Colcci
- Type: Public
- Industry: Clothing
- Founded: 1986
- Headquarters: Brusque, Brazil
- Products: Apparel
- Number of employees: 2,600 (2009)

= Colcci =

Brazilian fashion company

Colcci is a Brazilian fashion company specialising in clothing and accessories. The company offers a wide range of products for both men and women, including jeans, t-shirts, dresses, skirts, and shoes. Colcci is one of the leading fashion brands in Brazil, and it has a strong presence in both the domestic market and international markets.

== History ==
Colcci was established in 1986 in Brusque, Santa Catarina, in Brazil. Since 1988, Adriana Zucco has been the creative director of Colcci's womenswear. In the early 2000s, the brand was acquired by AMC Têxtil group.

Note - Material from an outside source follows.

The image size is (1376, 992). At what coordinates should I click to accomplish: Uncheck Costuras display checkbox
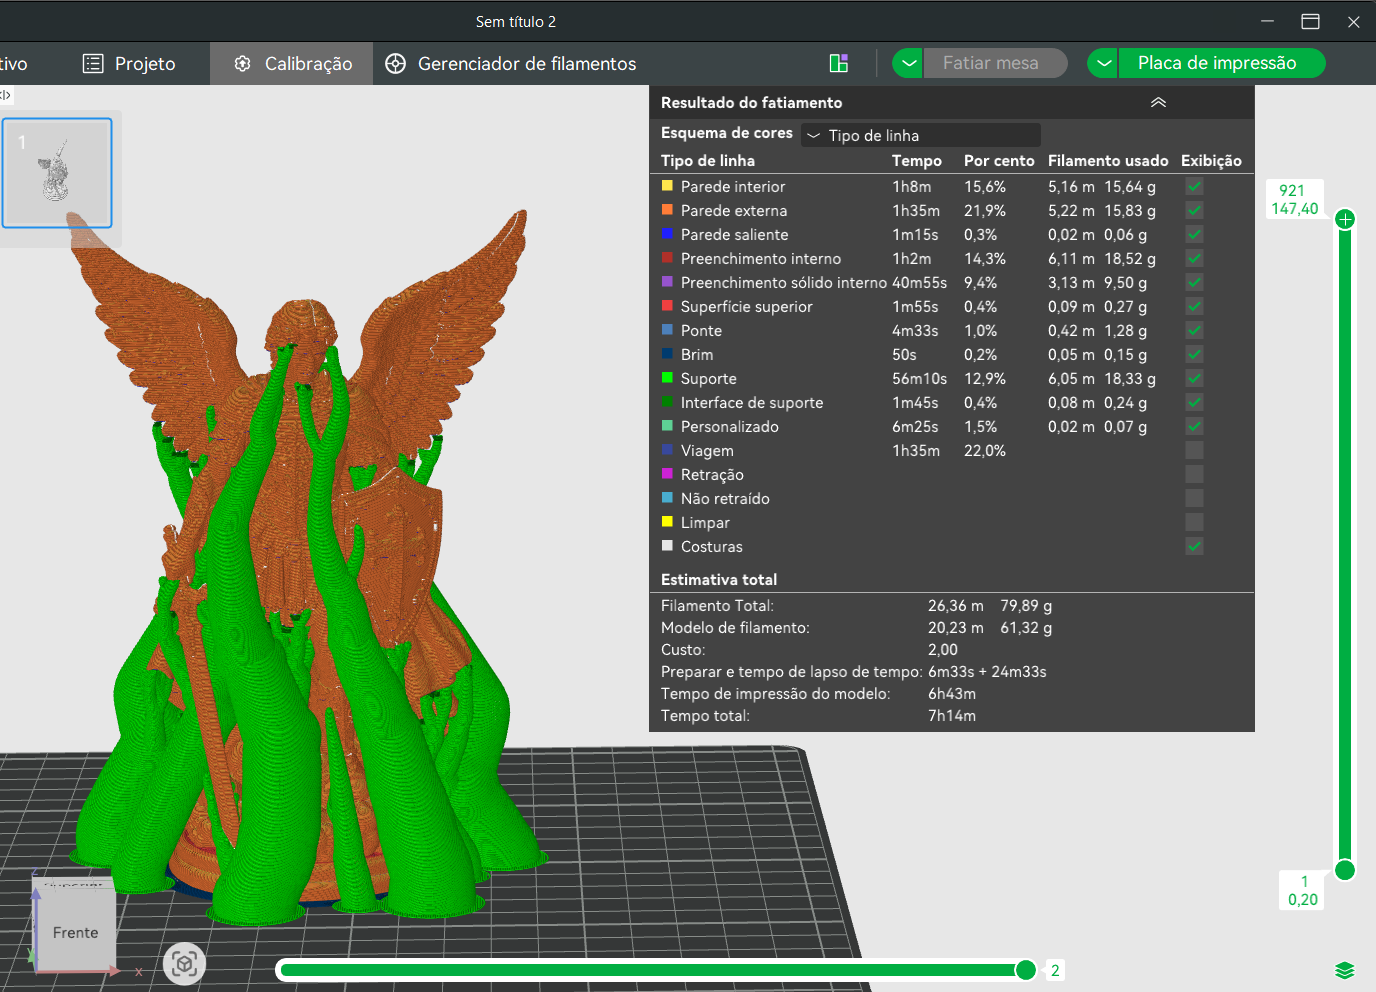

Gisele Bündchen has been the main female promotional model for the brand since 2005.

Colcci entered the US market through a distribution partnership with Macy's.

In October 2009, Colcci expanded its business in the United Kingdom.

In 2021, Colcci launched a Coca-Cola collection with Coca-Cola-branded clothes.

== Activities ==
Colcci operates in 31 countries, with 1,650 label stores and 20 franchise stores.

Colcci is heavily influenced by streetwear clothing targeted at young people, and is known for its sportswear, denims, accessories, and footwear. Although hip hop culture has an influence, designers for Colcci are also inspired by Mexican folk art, religious and historic images, and literature.